Tentang bunga mawar itu. Dara nyaris lupa dengan sepucuk surar yang ia lipat ke dalam sakunya. Ia segera mengambil surat tersebut yang masih tersimpan di saku celana yang ia pakai tadi.

Handuk masih tergantung di leher Dara. Rambutnya belum kering – masih basah sebab baru usai mandi.

Ketemu! Dara segera mengambil posisi duduk yang nyaman di kursi depan meja belajarnya, tepat di sebelah alamari pakaiannya. Susunan barang di kamar Dara cukup berantakan untuk seorang anak gadis. Dia hampir menjadi perfeksionis jika kamarnya rapi.

“Baiklah mari kita baca,” Dara merebahkan punggungnya di sandaran kursi tersebut. Sesekali ia mengusap kasar rambut basahnya dengan handuk di lehernya.

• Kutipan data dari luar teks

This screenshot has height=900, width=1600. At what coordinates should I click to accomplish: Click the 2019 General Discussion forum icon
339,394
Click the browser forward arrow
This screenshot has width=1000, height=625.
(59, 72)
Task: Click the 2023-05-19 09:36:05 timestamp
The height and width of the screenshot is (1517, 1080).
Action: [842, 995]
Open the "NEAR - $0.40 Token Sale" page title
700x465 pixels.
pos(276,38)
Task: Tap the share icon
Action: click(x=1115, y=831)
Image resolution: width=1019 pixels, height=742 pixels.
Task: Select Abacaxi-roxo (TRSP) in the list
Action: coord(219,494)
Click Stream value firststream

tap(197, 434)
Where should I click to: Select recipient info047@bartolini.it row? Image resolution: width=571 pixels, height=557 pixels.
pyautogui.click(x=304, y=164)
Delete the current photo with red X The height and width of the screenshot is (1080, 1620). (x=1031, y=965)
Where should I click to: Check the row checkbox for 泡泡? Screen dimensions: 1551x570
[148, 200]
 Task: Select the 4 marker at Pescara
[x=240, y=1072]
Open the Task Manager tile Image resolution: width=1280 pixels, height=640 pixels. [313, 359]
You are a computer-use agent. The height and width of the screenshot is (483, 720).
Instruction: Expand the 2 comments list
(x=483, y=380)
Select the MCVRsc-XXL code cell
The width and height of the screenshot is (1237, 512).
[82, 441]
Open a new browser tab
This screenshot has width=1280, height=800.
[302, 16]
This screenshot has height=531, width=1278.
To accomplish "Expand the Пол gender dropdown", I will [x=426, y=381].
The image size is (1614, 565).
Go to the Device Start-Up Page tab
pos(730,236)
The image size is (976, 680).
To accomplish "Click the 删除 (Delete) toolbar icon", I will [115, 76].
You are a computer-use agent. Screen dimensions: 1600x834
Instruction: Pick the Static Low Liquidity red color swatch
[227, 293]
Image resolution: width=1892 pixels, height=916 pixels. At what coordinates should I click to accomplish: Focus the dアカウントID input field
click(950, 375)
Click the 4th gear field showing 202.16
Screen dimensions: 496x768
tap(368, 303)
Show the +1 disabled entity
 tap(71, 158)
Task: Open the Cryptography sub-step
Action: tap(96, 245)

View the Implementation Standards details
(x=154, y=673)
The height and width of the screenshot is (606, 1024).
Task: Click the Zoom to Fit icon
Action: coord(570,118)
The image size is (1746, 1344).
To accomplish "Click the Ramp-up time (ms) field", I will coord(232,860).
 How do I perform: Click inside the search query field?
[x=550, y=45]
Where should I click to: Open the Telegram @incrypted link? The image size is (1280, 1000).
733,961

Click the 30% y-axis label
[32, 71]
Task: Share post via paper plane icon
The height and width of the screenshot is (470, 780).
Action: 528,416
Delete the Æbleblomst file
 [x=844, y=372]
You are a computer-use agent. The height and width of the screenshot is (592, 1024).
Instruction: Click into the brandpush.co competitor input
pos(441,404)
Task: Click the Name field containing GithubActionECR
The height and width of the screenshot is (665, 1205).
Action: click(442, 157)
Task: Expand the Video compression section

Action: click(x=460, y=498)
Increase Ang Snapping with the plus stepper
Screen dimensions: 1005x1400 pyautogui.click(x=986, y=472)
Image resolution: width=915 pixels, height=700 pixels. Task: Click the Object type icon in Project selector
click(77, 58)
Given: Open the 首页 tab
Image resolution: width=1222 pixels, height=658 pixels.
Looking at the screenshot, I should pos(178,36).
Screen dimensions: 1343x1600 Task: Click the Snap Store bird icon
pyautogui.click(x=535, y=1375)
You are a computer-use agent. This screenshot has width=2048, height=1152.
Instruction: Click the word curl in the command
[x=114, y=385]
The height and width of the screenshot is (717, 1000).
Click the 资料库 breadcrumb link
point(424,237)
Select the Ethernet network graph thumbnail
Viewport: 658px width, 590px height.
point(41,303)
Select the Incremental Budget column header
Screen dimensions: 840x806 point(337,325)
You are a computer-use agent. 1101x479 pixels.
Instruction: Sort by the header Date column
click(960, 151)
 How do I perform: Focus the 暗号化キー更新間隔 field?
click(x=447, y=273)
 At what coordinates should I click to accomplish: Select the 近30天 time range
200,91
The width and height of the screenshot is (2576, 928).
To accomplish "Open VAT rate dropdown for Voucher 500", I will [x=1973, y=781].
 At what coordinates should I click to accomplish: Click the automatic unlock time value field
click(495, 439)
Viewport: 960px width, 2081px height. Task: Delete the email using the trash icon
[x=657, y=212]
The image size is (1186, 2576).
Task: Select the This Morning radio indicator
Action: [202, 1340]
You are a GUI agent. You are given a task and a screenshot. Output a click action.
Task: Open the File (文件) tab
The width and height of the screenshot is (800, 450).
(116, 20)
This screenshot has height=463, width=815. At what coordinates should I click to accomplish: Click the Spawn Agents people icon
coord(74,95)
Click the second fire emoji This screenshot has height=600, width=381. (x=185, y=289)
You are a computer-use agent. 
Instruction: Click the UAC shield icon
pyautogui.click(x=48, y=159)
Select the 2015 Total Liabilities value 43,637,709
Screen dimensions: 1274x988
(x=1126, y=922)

“Eits, tulisan kepala kepolisian ini tidak terlalu indah bagiku. Yah, mungkin itu kelemahan dari pria tegas nan baik hati ini,” gumam Dara seraya tersenyum sendiri – membuka lipatan pada kertas itu.

Dara mulai membaca.

“Halo. Disini kepala kepolisian mengabarkan–”

Di keheningan malam ini. Tiba-tiba, muncul suara hujan yang deras. Disertai gemuruh petir yang seakan tak mau kalah – membuat Dara yang terpaku membaca surat itu sontak terjingkat.

Dara bergedek, kembali terpaku pada sepucuk surat di tangannya.

“Kalian sempat bertemu dengan saya, semoga kalian tetap ingat pada saya. Mungkin itu akan menjadi pertemuan terakhir kalian dengan saya–”

Dara kembali tersentak. Kali ini berbeda, bukan karena suara petir lagi. Tapi kalimat si polisi itu membuat pikiran Dara berkeliaran kemana-mana.

“Nyawa saya ada dalam bahaya. Itu menjadi resiko saya sendiri. Seseorang tengah mengincar saya. Ia orang yang berbahaya, aku tidak sanggup menyebutnya disini. Dia mengintai dimana-mana, mungkin pesan surat ini menjadi jalan paling aman. Meski tak menutup kemungkinan, bahwa orang yang membahayakan nyawa saya kini bisa mengetahui isi surat ini.”